Beauty in Mathematics: Modular Multiplication Tables - happy-go-lucky
https://friendlyfieldsandopenmaps.com/2017/09/07/beauty-in-mathematics-modular-multiplication-tables/
======
dahart
These are definitely interesting. They make me wonder what the underlying
continuous function is, and if it's the same function for all the pictures.

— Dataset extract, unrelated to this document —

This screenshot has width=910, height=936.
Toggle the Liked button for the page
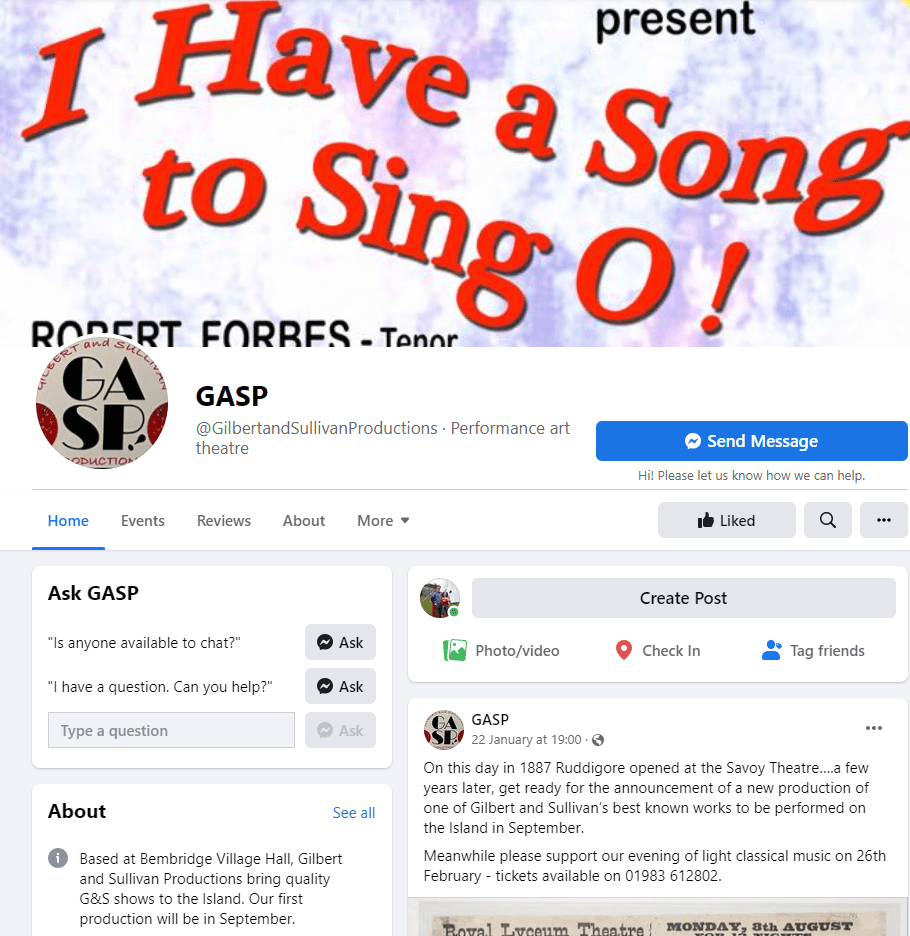pos(727,520)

These mostly look like aliasing to me. Which makes sense, perhaps is nearly
obvious, because that's what you get when you plot the mod of a multiply on a
grid.

It's pretty easy to reproduce something close to the large image (prime 9973),
by just plotting the continuous function "(x * y) % 2", or even sin(x * y):

[https://www.dropbox.com/s/3eayuknh1urayay/001.jpg?dl=0](https://www.dropbox.com/s/3eayuknh1urayay/001.jpg?dl=0)

As a graphics person, what I normally do is try to remove that aliasing by
using more samples.

[https://www.dropbox.com/s/imx6njdek3wello/002.jpg?dl=0](https://www.dropbox.com/s/imx6njdek3wello/002.jpg?dl=0)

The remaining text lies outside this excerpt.